In Example 9.3, we used Gauss elimination to solve a set of linear algebraic equations that had the following coefficient matrix:
$[A] = \begin{bmatrix}3& −0.1& −0.2\\ 0.1& 7& −0.3\\ 0.3& −0.2& 10\end{bmatrix}$
After forward elimination, the following upper triangular matrix was obtained:
$[U ] = \begin{bmatrix}3&−0.1& −0.2\\ 0& 7.00333& −0.293333\\ 0& 0& 10.0120\end{bmatrix}$
The factors employed to obtain the upper triangular matrix can be assembled into a lower triangular matrix.

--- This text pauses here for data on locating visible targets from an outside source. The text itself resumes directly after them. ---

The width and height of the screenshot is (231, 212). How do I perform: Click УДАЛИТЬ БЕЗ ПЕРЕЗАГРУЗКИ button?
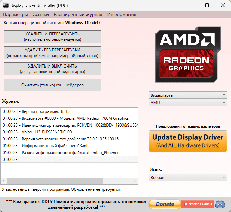click(x=52, y=52)
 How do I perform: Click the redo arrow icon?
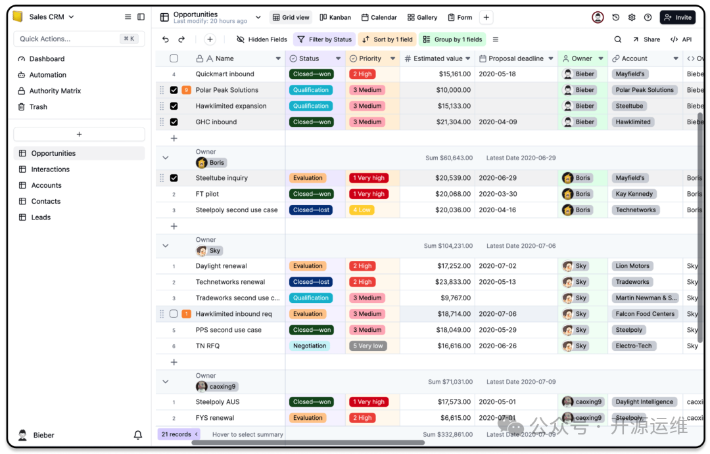tap(181, 39)
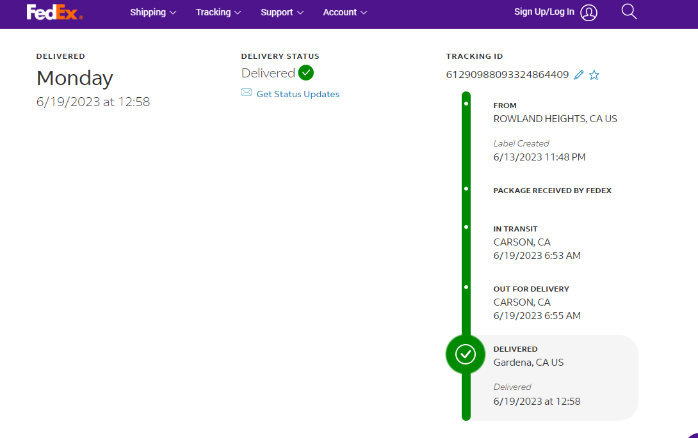698x438 pixels.
Task: Select the Package Received by FedEx timeline dot
Action: point(466,189)
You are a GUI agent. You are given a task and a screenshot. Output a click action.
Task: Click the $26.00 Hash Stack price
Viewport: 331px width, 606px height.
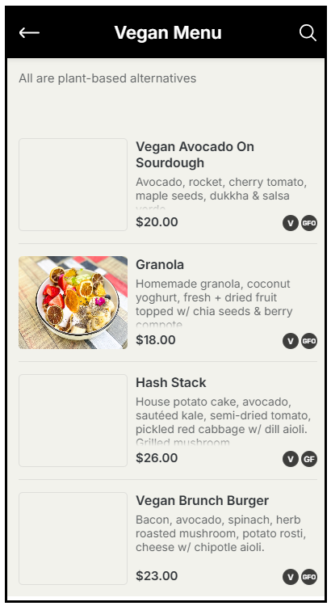coord(157,458)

The elements $a_{21} \text{ and } a_{31}$ were eliminated by using the factors
$f_{21} = \frac{0.1}{3} = 0.0333333$              $f_{31} = \frac{0.3}{3} = 0.1000000$
and the element $a_{32}$ was eliminated by using the factor
$f_{32} = \frac{−0.19}{7.00333} = −0.0271300$
Thus, the lower triangular matrix is
[L ] = $\begin{bmatrix}1 &0& 0\\ 0.0333333& 1& 0\\ 0.100000& −0.0271300& 1\end{bmatrix}$
Consequently, the LU factorization is

[A] = [L ] [U ] = $\begin{bmatrix}1 &0 &0\\ 0.0333333& 1& 0\\ 0.100000& −0.0271300& 1\end{bmatrix} \begin{bmatrix}3& −0.1& −0.2\\ 0& 7.00333& −0.293333\\ 0& 0& 10.0120\end{bmatrix}$

This result can be verified by performing the multiplication of [L][U] to give

[L ] [U ] = $\begin{bmatrix}3& −0.1& −0.2\\ 0.0999999& 7& −0.3\\ 0.3 &−0.2& 9.99996\end{bmatrix}$

where the minor discrepancies are due to roundoff.